Dual-use PV is a type of PV application where PV panels serve an additional function besides the generation of electricity. Dual-use technology like agrivoltaics, BIPV, floating PV, and vehicle-integrated PV, creates opportunities to develop domestically made products capable of expanding PV markets, as well as reducing reduce greenhouse gas (GHG) emissions.
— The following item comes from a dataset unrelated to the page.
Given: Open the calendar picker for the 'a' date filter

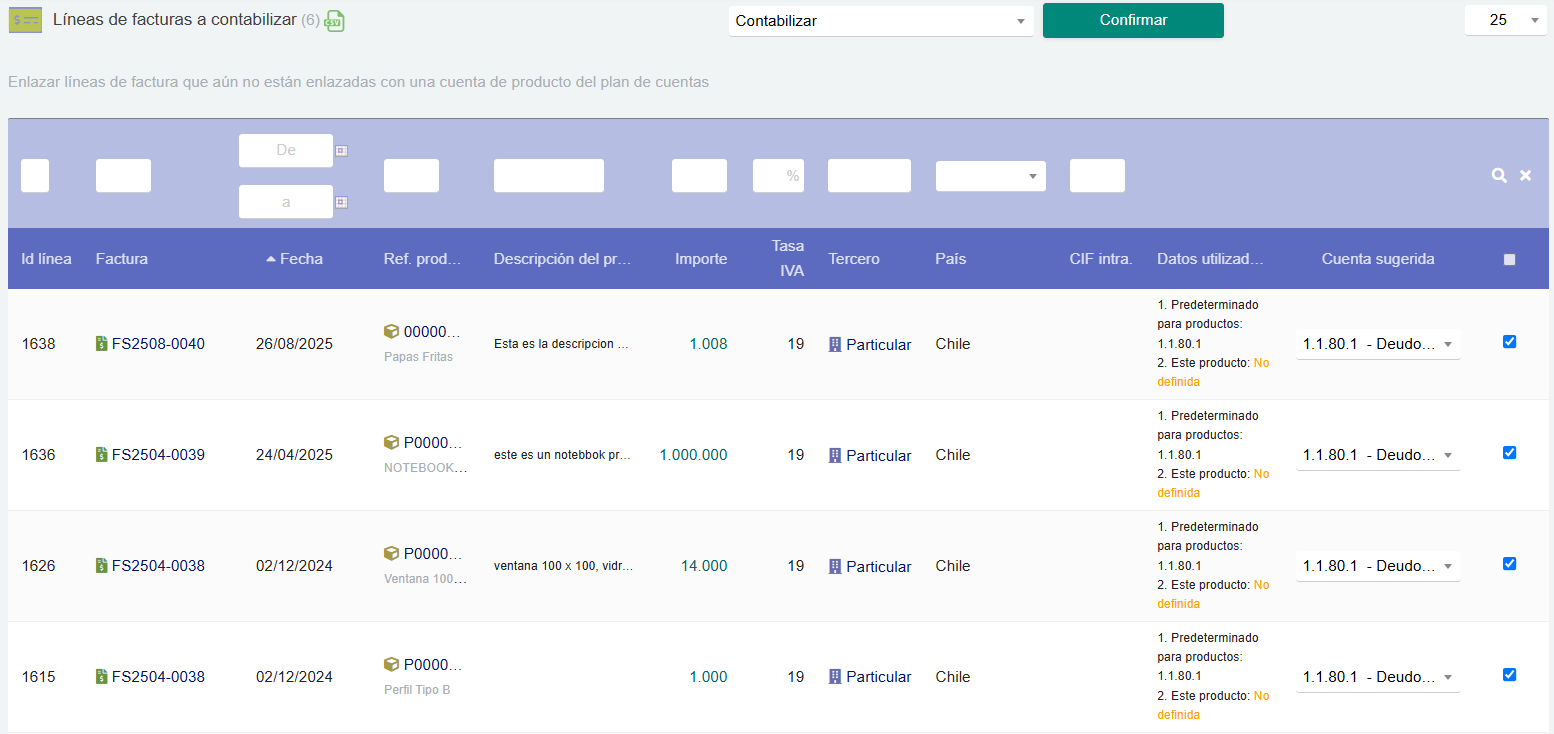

By integrating solar energy systems into existing landscapes, dual-use PV has the potential to minimize land-use concerns.

There have been 63 domestic manufacturing announcements across the solar supply chain since the beginning of the current administration, including more than 40 of which have been announced since August 2022. As detailed in a recent DOE report, domestic manufacturing of the components that make solar modules is key to achieving a clean grid. Establishing a more diverse set of solar manufacturers in the United States creates jobs and spurs economic activity, while also building workforce technical expertise and capability, simplifying shipping and logistics, and reducing supply chain insecurity.

  • Fund up to 12 projects to help establish a network of manufacturers across the domestic solar supply chain focused on polysilicon production, silicon ingots and wafers, solar cells, glass and other module components, and associated manufacturing equipment.

  • Fund projects that will aim to open new markets for the emerging dual-use PV sectors, in particular agrivoltaics, building-integrated PV, floating PV, and vehicle-integrated PV.

  • Create opportunities to develop domestically made products capable of expanding PV markets and reducing greenhouse gas emissions, through dual-use technologies.

An informational webinar will be held on July 12 at 4 p.m. ET. Mandatory concept papers are due by September 27, 2023, at 5 p.m. ET.

As part of its ongoing commitment to building out domestic solar manufacturing, DOE also recently:

  • Announced its intention to release a new funding opportunity of up to $36 million for research and development projects to advance thin-film solar technologies like perovskite and cadmium telluride (CdTe) PV.

  • Announced $52 million for 19 selected projects, including $10 million from the Bipartisan Infrastructure Law, to strengthen America’s domestic solar supply chain, and $30 million in funding for technologies that will help integrate solar energy into the grid.

  • Launched the American-Made Solar Prize Round 7 – a $4 million prize program designed to spur innovations in U.S. solar hardware and software technologies.